Батурин услышал как бы новый мужской голос, — он хрипло сказал:
— Достаточно! Тетради вашего брата здесь, в портфеле. Это интереснейший документ. Насколько я помню, вы его не читали. Теперь, оказывается, вы им сильно заинтересованы. Ваше любопытство подозрительно. Слушайте. Но… спокойно. Да, я жил с проституткой, и ее убил Ли Ван. Ли Ван здесь. Надеюсь, что для вас этого довольно. Повторяю, вы все еще — моя жена. За каждый мой шаг вы ответите вместе со мной. Я играю ва-банк. Ваше появление говорит, что игра моя может сорваться. Я не знаю, кто вас подослал, но я догадываюсь. Вы пришли как враг. Было бы глупо выпустить вас, не получив никаких гарантий, что вы будете молчать. Какие же вы можете дать мне гарантии? Я жду.
— Отдайте мне тетради и выпустите меня. Я не сделаю вам зла.
Мужчина засмеялся и опять начал насвистывать. Батурин вынул револьвер и перевел кнопку на «огонь».
— Я жду…
После минутного молчания Батурин услышал звенящую и ясную фразу:
— Вы — подлец, Пиррисон! Вы убили эту девушку!
— Не кричите. Всегда убирают тех, кто слишком догадлив. Бросьте глупости. Девушка много знала.
Пиррисон говорил теперь горячо и неосторожно.
— Боюсь, что вы тоже слишком догадливы. Я — солдат, я каждый день рискую головой. Это чудовищное сплетение обстоятельств, не больше, что вам удалось узнать так много. Я согласен отдать вам часть тетради. Вам нужна память о вашем брате, — он был храбрый и умный человек. Вот, берите (на стол что-то упало). Уходите сейчас же. Завтра вас не должно быть в Тифлисе. Каждый ваш шаг я прослежу и в случае… — Пиррисон остановился, — но вы понимаете сами. Я сказал, что Ли Ван здесь. Даже больше, я ждал вас к себе в ближайшие дни, — дом в Сололаках вот-вот развалится. Здесь вы могли бы устроиться с большим комфортом. Можете передать этому дураку в морской фуражке, что он кончит плохо. За это я ручаюсь. А теперь — вон!
Пиррисон, видимо, волновался. Темная кровь ударила Батурину в голову, на секунду ему показалось, что он ослеп.
— Так вот что… — Нелидова говорила громко. — Ну, ладно же…

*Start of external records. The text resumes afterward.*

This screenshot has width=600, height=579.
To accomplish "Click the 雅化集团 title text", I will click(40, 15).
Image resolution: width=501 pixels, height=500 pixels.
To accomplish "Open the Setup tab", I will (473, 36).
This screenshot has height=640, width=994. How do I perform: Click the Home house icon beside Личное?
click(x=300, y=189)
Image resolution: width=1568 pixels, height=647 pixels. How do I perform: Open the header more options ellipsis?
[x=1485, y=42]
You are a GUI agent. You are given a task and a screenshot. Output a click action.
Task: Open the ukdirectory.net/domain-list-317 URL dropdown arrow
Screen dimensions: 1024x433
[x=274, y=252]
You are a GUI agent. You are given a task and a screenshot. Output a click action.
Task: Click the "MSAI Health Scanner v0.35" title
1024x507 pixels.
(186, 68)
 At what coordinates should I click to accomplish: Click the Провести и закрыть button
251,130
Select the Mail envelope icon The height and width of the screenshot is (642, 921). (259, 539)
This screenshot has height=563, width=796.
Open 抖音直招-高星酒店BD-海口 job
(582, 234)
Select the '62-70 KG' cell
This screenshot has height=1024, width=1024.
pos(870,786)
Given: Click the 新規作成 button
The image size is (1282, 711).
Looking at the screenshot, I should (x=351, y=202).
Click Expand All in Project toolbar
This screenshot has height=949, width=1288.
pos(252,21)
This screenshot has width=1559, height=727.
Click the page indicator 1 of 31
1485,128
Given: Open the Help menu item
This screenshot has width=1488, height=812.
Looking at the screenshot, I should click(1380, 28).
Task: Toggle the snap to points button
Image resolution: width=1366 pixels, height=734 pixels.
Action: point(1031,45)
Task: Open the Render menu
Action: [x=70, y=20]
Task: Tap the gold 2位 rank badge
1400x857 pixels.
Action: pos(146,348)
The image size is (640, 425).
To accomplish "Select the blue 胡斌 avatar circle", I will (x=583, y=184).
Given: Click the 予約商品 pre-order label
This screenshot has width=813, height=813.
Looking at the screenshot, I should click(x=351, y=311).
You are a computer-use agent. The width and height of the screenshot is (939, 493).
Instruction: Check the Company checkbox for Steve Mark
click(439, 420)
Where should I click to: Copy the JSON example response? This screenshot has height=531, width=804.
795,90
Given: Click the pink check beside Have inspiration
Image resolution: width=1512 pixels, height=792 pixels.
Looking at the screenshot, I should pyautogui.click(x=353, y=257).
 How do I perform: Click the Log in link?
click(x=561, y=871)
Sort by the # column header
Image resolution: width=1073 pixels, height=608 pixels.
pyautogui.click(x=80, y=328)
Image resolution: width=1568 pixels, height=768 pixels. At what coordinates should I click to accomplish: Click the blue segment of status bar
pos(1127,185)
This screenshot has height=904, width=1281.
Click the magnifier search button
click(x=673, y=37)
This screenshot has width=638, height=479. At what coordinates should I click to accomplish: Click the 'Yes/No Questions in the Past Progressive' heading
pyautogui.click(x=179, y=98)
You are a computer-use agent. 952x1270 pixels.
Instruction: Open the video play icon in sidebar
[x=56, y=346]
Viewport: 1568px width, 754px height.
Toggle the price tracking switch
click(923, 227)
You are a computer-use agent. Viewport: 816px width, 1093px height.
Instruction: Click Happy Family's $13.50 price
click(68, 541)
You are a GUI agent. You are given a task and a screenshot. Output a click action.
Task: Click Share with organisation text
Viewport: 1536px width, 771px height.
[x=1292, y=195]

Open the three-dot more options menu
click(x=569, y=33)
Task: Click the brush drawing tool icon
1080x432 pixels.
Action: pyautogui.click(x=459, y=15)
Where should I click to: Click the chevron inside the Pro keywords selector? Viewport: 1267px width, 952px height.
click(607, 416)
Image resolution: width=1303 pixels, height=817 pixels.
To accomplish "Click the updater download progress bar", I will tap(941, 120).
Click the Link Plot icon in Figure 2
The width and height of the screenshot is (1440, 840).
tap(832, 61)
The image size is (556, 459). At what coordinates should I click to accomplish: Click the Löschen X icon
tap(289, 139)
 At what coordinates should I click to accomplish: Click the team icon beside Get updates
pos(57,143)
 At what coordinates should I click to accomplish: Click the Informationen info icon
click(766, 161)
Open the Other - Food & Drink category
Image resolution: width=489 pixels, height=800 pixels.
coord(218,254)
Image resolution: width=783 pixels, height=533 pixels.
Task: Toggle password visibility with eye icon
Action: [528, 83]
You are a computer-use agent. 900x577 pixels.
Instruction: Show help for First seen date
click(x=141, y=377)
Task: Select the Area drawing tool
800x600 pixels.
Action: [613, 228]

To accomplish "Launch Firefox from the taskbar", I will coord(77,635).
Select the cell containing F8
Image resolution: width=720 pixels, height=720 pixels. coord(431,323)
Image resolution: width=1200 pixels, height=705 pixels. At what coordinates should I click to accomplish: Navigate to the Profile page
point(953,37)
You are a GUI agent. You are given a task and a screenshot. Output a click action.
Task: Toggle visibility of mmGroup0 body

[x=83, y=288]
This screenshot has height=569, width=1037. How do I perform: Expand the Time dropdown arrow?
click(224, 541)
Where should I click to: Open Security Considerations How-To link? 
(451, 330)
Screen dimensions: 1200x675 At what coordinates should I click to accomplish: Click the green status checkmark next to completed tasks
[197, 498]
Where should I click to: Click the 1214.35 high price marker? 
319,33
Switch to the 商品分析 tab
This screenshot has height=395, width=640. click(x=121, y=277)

Батурин услышал легкий крик, возню. Пиррисон быстро прошептал:
— Тише, ты, дрянь!
Упал стул. Батурин услышал тяжелый стон и сильно ударил плечом в дверь. Она распахнулась легко и бесшумно. Полутьма комнаты ослепила его. Пиррисон стоял спиной к нему, навалившись на стол и зажимая Нелидовой рот, — с пальцев его текла кровь. Нелидова полулежала на столе, упираясь в его грудь руками, глаза ее были закрыты.
Первое, что ясно заметил Батурин, — шнур от настольной лампы. Он наклонился и рванул его, — лампа с грохотом упала и погасла.
— Кто там? — крикнул Пиррисон, и голос его сорвался.
— Стоп! — Батурин до боли сжал в руке рукоятку револьвера. — Тихо… или я буду стрелять.
Пиррисон повернулся и медленно отступал к окну. Круглые и взбешенные глаза его перебегали с раскрытой двери на Батурина, — из комнаты Батурина падал желтый свет.
Батурин поднял револьвер. Первый раз в жизни он так близко целился в человека. Не спуская с Пиррисона глаз, он осторожно шел к столу. На столе лежал желтый, тугой портфель.
Нелидова сидела на столе, глаза ее были широко открыты, она что-то беззвучно шептала, глядя на Батурина, губы ее были в крови.